Подписание Брестского мира в указанный немцами срок приостановило продвижение германских эшелонов на линии Нарва — Псков — Полоцк — Могилев — Гомель. Однако впечатление, созданное стремительным продви­жением германцев, поддерживало то состояние паники, в котором большевики пребывали с начала их наступления. С потушенными огнями с товарных путей Николаевского вокзала Ленин с ближайшим окружением покинул Пет­роград, и столица Российской Федерации (как тогда офи­циально называлась Советская Россия) была под шумок перенесена в Москву. 4-й съезд Советов 15 марта послуш­но санкционировал это «временное» перенесение столи­цы из Петрограда в Москву.

Почти одновременно с Брестом был подписан и пред­варительный мир с Румынией в Буфте (5 марта 1918 г.). В Молдавии была сохранена видимость сюзеренитета, Валахия же осталась оккупированной шестью австро-гер­манскими дивизиями. Румыния теряла Добруджу и ее гра­ница с Венгрией значительно «исправлялась» в интере­сах последней. Аннексия Бессарабии, впрочем, с лихвой окупала эти уступки.

В эти же дни Румыния согласилась и на советские условия. Протокол 5 (9) марта, подписанный с румынской стороны председателем Совета министров генералом Авереску, а с советской — Раковским, гласил: «Высшая авто­номная коллегия, Румчерод, Совет народных комиссаров Одесской области и Исполнительный комитет Советов объявляют, что считают военный конфликт между Росси­ей и Румынией улаженным, базируясь на основе условий, предложенных нами в нашем ответе 24 февраля 1918 г., и на основе изменений, внесенных румынским правитель­ством согласно декларации, подписанной Авереску — председателем Совета министров Румынского Королев­ства. Мы в то же самое время принимаем к сведению декларацию г-на полковника Бойля19, что обмен русских плен­ных на румынских распространяется на всех пленных без исключения»20.

ЗАДАНИЯ:
1 > Перепишите из текста дословно отрывок от слов «Почти одновременно с» до слов «окупала эти уступки.» включительно.
2 > Соответствуют ли тексту эти утверждения: (a) предварительный мир с Румынией подписали в Буфте 5 марта 1918 г.; (b) с советской стороны протокол подписал Авереску; (c) по миру в Буфте Добруджа оставалась за Румынией? Ответьте «да» или «нет» и точно процитируйте решающие слова текста.
3 > Как, согласно тексту, официально называлась тогда Советская Россия?
Записи, приведённые далее, взяты из другого источника.

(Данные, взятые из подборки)
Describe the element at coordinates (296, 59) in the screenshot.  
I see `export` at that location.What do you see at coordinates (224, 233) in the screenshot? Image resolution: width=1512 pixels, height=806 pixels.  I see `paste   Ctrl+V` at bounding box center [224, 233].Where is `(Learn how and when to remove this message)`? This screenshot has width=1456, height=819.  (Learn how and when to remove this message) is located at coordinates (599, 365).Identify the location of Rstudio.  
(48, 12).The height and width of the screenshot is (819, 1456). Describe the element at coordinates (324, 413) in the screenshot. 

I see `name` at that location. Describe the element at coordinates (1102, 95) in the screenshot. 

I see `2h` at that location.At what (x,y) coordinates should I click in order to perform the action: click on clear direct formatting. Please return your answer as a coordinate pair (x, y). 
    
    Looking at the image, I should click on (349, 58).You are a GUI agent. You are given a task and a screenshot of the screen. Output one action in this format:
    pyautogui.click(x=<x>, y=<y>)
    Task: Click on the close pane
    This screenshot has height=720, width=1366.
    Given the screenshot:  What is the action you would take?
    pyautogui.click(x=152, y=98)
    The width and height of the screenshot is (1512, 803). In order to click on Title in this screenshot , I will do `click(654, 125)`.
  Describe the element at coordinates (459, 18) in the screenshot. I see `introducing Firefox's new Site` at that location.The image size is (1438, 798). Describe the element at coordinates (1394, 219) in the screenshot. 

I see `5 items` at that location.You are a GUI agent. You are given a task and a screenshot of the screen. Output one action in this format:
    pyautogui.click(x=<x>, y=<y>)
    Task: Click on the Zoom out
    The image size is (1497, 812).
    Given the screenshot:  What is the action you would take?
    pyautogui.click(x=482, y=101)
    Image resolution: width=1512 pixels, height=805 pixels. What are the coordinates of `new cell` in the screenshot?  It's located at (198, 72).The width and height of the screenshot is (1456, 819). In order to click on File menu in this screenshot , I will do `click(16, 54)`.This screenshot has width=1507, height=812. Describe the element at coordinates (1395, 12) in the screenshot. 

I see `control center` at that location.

ОТВЕТЫ:
1 >
Почти одновременно с Брестом был подписан и пред­варительный мир с Румынией в Буфте (5 марта 1918 г.). В Молдавии была сохранена видимость сюзеренитета, Валахия же осталась оккупированной шестью австро-гер­манскими дивизиями. Румыния теряла Добруджу и ее гра­ница с Венгрией значительно «исправлялась» в интере­сах последней. Аннексия Бессарабии, впрочем, с лихвой окупала эти уступки.

2 >
(a) Да: «в Буфте (5 марта 1918 г.)».
(b) Нет: «подписанный с румынской стороны председателем Совета министров генералом Авереску, а с советской — Раковским».
(c) Нет: «Румыния теряла Добруджу».

3 > Российская Федерация.